People v Aitken
2012 NY Slip Op 08832 [101 AD3d 1383]
December 20, 2012
Appellate Division, Third Department
Published by New York State Law Reporting Bureau pursuant to Judiciary Law § 431.
As corrected through Wednesday, February 6, 2013


The People of the State of New York, Respondent, v Donald J. Aitken, Appellant.

[*1] Del Atwell, Albany, for appellant.

Richard D. Northrup Jr., District Attorney, Delhi (John L. Hubbard of counsel), for respondent.

Egan Jr., J. Appeal from a judgment of the Supreme Court (Coccoma, J.), rendered April 14, 2011 in Delaware County, convicting defendant upon his plea of guilty of the crime of arson in the third degree (seven counts).

Defendant was charged in a 21-count indictment with various crimes stemming from his involvement in a series of burglaries and arsons, which included breaking into and setting fire to a local church. In full satisfaction thereof, defendant subsequently pleaded guilty to seven counts of arson in the third degree and waived his right to appeal. Although the People recommended consecutive prison terms of 1 to 3 years on each count, Supreme Court made no commitment as to sentencing. Upon reviewing the presentence investigation report and accompanying victim impact statements, Supreme Court imposed an aggregate prison term of 19 to 57 years. This appeal by defendant ensued.

We affirm. Defendant does not dispute that he validly waived his right to appeal, and our review of the record reveals that the underlying waiver encompassed both defendant's conviction and sentence. The record further reflects that "defendant was aware of his sentencing exposure and that no specific sentencing commitment had been made" (People v Budwick, 82 AD3d 1447, 1448 [2011], lv denied 17 NY3d 857 [2011]). Accordingly, defendant's present challenge to the severity of his sentence is precluded by his valid appeal waiver (see id. at 1448; People v Sofia, 62 AD3d 1159, 1160 [2009]; compare People v Tesar, 65 AD3d 716, 717[*2][2009]), and we decline defendant's invitation to modify the sentence imposed as a matter of discretion in the interest of justice.

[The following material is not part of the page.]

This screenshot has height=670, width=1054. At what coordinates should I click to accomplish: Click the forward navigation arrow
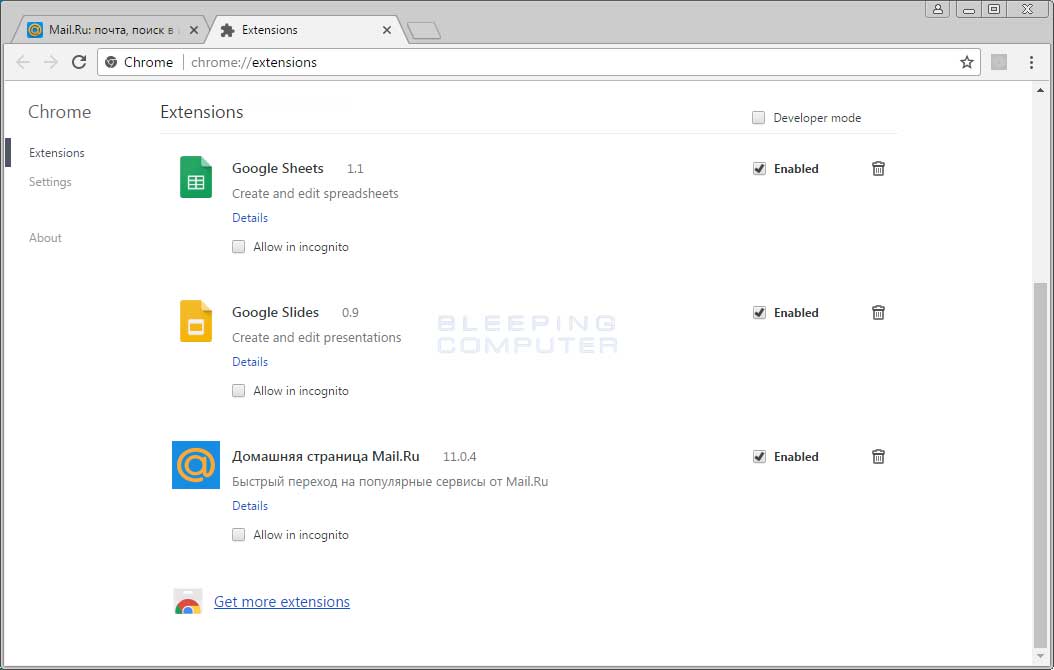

As for defendant's ineffective assistance of counsel claim, even assuming such claim impacts upon the voluntariness of his plea and, hence, survives his waiver of appeal, there is no indication on this record that defendant moved to withdraw his plea or vacate the judgment of conviction. Accordingly, this issue is unpreserved for our review (see People v Flake, 95 AD3d 1371, 1372 [2012], lv denied 19 NY3d 973 [2012]; People v Ildefonso, 89 AD3d 1327, 1327 [2011]). In any event, the record reflects that counsel obtained a favorable plea agreement for defendant and that defendant, in turn, indicated that he had been afforded sufficient time to confer with counsel and was satisfied with his services (see People v Flake, 95 AD3d at 1372; People v Shurock, 83 AD3d 1342, 1344 [2011]). Thus, were we to reach this issue, we would conclude that defendant received meaningful representation.

Mercure, J.P., Rose, Kavanagh and Stein, JJ., concur. Ordered that the judgment is affirmed.